Lady Grey is one of the choices from my Twinings sampler that Audrey got for me, and one that I've wanted to try for a long time. It just conjures up many beautiful images in my mind. Interestingly enough, I was surprised to find that the packet proclaims it 'zesty and bright'...I was thinking of a lady wrapped in mist and fog, cloak pulled about her, coming in to her ancestral home and pouring a fog-like tea out of her silver teapot. But one taste of this tea, and that image vanished as quickly as the imagined mist.
It is definitely 'zesty and bright'. It's cheery, with a flavour of oranges and citrus combined with the Earl Grey taste. As though our lady of the mist was wandering through the fog and suddenly the sun breaks out, and she realises she is standing in an orchard, row upon row of green trees laden with succulent orange fruit. The oranges catch the sunlight as it breaks out from the clouds, and for a moment she thinks she's in an orchard of gold. There is fruit in abundance on the trees, and lying scattered in gorgeous profusion on the ground. The green grass lights up, too, and the dark blue-grey sky serves as a perfect contrast. She reaches out (with her lily-white hand, of course) and plucks one particularly bright one, cradling it in her hand. As she walks, the fog disappears behind her, and the sun comes out in full glory, sending rays slanting through the orchard, over the rooftops of her massive home. It's a huge place, rather like something belonging to Mr Darcy, or Mr Bingley (but not Mr Rochester, because there is no gloom in this home).

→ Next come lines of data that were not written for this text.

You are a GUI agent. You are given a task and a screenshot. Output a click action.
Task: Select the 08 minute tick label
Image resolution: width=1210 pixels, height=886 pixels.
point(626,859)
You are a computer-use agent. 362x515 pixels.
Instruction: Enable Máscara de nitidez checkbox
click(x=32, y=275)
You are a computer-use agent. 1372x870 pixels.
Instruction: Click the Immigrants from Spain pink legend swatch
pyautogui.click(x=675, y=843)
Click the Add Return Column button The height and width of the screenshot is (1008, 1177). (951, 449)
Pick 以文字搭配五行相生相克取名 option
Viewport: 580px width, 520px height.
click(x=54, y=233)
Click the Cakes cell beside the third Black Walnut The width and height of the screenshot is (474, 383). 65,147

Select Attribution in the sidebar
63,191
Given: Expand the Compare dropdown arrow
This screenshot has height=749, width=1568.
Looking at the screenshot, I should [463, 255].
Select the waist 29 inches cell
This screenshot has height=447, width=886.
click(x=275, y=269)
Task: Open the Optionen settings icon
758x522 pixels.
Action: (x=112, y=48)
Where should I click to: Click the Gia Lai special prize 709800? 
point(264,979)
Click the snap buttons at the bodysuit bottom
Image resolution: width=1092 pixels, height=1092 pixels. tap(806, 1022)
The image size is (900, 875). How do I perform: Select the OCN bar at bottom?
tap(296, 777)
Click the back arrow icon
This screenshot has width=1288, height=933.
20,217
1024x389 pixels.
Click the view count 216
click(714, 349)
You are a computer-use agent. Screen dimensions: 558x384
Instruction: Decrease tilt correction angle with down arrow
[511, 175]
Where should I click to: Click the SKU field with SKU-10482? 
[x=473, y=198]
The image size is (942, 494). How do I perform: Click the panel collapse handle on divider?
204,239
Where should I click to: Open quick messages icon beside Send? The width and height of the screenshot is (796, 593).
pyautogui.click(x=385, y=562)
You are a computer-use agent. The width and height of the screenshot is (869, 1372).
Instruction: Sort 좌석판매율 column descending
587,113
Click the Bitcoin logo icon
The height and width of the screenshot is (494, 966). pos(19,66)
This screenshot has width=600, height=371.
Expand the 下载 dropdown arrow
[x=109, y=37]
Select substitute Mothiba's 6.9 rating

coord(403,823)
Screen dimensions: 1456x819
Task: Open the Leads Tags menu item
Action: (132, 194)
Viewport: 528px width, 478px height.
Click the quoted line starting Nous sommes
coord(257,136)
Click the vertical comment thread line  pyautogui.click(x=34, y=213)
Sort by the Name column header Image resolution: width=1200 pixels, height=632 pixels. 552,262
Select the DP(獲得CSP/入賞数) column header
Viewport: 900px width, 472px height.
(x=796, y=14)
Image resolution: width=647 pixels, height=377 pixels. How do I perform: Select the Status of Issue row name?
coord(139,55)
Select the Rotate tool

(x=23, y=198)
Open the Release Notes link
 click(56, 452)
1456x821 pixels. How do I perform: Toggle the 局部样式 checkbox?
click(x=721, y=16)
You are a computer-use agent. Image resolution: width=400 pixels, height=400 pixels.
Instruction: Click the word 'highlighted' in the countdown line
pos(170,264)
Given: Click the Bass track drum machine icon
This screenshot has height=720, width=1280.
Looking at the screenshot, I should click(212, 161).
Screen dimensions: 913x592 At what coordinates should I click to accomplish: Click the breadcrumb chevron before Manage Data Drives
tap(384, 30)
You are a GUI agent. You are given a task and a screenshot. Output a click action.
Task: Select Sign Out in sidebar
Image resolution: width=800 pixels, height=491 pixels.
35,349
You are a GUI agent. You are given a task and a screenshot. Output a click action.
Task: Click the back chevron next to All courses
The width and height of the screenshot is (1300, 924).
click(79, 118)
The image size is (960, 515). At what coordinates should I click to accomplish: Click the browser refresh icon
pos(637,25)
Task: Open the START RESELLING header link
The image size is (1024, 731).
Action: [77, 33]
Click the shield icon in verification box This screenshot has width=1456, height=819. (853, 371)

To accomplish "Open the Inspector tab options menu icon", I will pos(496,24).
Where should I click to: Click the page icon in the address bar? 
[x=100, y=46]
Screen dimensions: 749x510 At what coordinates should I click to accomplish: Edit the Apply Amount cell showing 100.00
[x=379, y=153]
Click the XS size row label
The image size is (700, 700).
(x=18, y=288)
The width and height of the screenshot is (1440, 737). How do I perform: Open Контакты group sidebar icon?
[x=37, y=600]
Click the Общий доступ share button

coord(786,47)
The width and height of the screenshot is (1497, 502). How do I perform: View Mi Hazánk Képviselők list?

She reaches the side door, where the butler has laid out the tea for the morning - silver tea set, white china, crisply ironed linen, and of course her husband's tea, the tea he had commissioned (he is an Earl) is there, ready to be poured out.
'Your tea, madam?' The butler inclines his head graciously, and begins to pour, as he has every morning for this beautiful lady.
But what's this? She stops! A hand is raised! She holds out the orange, and the sun's glorious morning rays light up her joyful face, and the little golden orb in her hand. The butler, apologetic, sets down the tea service. As all butlers do, he understands immediately, and no words need be said. He takes the fruit - gently, reverently - and disappears in a whisper of movement to the kitchen. In mere seconds, it feels, he has returned. The fruit has been sliced in glorious perfection and laid out on a white china plate. There are tiny silver tongs laid next to them, waiting breathlessly for their role in the morning. And our Lady accepts this offering, and herself takes the tongs and - hesitating only momentarily, as each piece seems to be perfection itself - chooses a citrus slice. The butler pours, carefully, quietly. The Lady places her chosen piece in the cup, with great decorum. No drop is lost, no noise is made.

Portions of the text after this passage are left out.